In a previous blog on storage efficiency, I had suggested that mainstream enterprise applications that need both performance and capacity are best addressed by hybrid storage systems, and that the effectiveness of blending is what distinguishes various storage systems in terms of their ability to cost-effectively deliver performance AND capacity.
This raises the question of what criteria one would use to judge the effectiveness of blending. At this juncture it is really important to point out that our entire focus is on efficiency. There are many ways to deliver absolute high performance, but our focus is on delivering performance at the lowest cost. Similarly, when it comes to capacity optimization, our focus is on delivering very cost-effective usable capacity for Enterprise applications, but not on matching JBOD price-points.
Optimization starts with playing to the strengths of flash and disks
Let us briefly revisit some core properties of low-cost, high-density, near-line drives (“Fat HDDs”) and Flash SSDs, since that forms a key ingredient to assessing how you maximize the benefits of both.

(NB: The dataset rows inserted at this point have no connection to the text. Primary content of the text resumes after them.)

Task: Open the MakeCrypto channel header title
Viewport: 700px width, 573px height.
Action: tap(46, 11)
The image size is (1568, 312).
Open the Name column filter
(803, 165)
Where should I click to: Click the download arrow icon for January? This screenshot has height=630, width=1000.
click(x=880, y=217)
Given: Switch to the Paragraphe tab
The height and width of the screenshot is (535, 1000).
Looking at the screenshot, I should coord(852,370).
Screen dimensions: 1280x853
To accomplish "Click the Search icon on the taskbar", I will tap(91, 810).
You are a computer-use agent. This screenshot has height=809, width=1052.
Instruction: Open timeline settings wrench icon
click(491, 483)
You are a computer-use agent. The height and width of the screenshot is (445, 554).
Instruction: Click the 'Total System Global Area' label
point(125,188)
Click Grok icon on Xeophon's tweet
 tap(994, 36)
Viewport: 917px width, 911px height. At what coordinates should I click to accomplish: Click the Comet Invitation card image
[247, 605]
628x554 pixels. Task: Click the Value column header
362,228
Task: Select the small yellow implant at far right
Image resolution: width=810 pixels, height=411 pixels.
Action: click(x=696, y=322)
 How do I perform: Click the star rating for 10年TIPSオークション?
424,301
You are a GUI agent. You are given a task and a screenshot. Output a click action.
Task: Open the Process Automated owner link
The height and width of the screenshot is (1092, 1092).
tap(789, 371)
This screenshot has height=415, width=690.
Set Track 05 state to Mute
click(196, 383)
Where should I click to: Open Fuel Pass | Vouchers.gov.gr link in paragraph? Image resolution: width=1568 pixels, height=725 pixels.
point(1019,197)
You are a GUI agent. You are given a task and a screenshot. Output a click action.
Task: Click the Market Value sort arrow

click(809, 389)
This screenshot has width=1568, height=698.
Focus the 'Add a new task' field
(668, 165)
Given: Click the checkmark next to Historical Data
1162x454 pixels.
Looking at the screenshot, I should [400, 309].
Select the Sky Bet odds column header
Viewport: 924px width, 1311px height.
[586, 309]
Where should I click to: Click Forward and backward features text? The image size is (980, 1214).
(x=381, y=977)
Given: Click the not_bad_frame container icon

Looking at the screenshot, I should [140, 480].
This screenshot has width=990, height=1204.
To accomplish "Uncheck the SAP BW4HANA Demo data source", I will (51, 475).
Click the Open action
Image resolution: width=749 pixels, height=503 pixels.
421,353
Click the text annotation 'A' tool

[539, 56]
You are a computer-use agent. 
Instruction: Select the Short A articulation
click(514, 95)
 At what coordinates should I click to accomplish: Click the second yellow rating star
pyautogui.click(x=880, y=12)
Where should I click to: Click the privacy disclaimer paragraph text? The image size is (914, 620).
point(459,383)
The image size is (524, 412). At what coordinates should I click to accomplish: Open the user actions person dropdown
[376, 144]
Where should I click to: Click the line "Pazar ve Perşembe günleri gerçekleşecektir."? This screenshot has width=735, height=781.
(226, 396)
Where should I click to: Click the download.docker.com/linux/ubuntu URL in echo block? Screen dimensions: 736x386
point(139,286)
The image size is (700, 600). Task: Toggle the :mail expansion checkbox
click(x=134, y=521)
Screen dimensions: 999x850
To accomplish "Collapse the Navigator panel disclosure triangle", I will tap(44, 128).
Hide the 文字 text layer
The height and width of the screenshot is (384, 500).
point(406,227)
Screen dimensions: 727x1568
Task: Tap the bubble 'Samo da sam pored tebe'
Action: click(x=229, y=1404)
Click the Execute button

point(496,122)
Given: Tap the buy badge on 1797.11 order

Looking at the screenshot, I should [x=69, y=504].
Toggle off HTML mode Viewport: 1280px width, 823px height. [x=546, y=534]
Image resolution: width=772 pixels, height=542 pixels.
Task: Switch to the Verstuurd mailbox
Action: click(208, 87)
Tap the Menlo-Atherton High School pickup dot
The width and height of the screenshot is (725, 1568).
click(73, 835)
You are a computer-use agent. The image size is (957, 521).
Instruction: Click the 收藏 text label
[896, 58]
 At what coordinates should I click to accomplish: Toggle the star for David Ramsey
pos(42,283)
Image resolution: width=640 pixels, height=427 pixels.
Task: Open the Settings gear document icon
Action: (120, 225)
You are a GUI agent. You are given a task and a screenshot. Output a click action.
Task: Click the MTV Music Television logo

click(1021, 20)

- Fat HDDs have the lowest cost per GB, are not good at random I/O, but perform fairly well at sequential I/O.
- Flash SSDs are very good at random reads. They are better than Fat HDDs at random writes, but random writes degrade Flash SSD life. Lastly, they are not that different from Fat HDDs for sequential I/O performance.
- SLC versus MLC versus eMLC SSDs. SLC flash SSDs are 4-6 times more expensive than MLC flash SSDs, and they provide a much higher number (~10X) of write cycles compared to MLC SSDs (more on this below). eMLC SSDs are somewhere between the two on write endurance and on prices.
The core optimization parameters we used to maximize efficiency
With the above characteristics in mind, we designed our system from the ground up to optimize the following parameters, automatically with no user intervention: (i) real-time decision making about data placement; (ii) achieving the maximum performance acceleration for every $ spent on flash; (iii) achieving the maximum useable capacity for every $ spent on disks; and (iv) ensuring that the system optimizes writes (“sequential layout”) to disks, so as complement flash perfectly.
How real-time are system decisions about data placement?
We make real-time decisions about whether to place data on flash, with every read and write I/O so that cold data does not needlessly go to flash, crowding out other “hotter” data. When we considered other approaches that optimize placement on a less frequent basis (e.g., once a day or once every few hours), they are easier to implement but we concluded that they would have been less efficient. They are less efficient in that critical data can often not make it into the flash tier in time or they would need a larger amount of flash as a buffer between the periods of decision making.
How can we maximize the performance benefits of flash while minimizing cost?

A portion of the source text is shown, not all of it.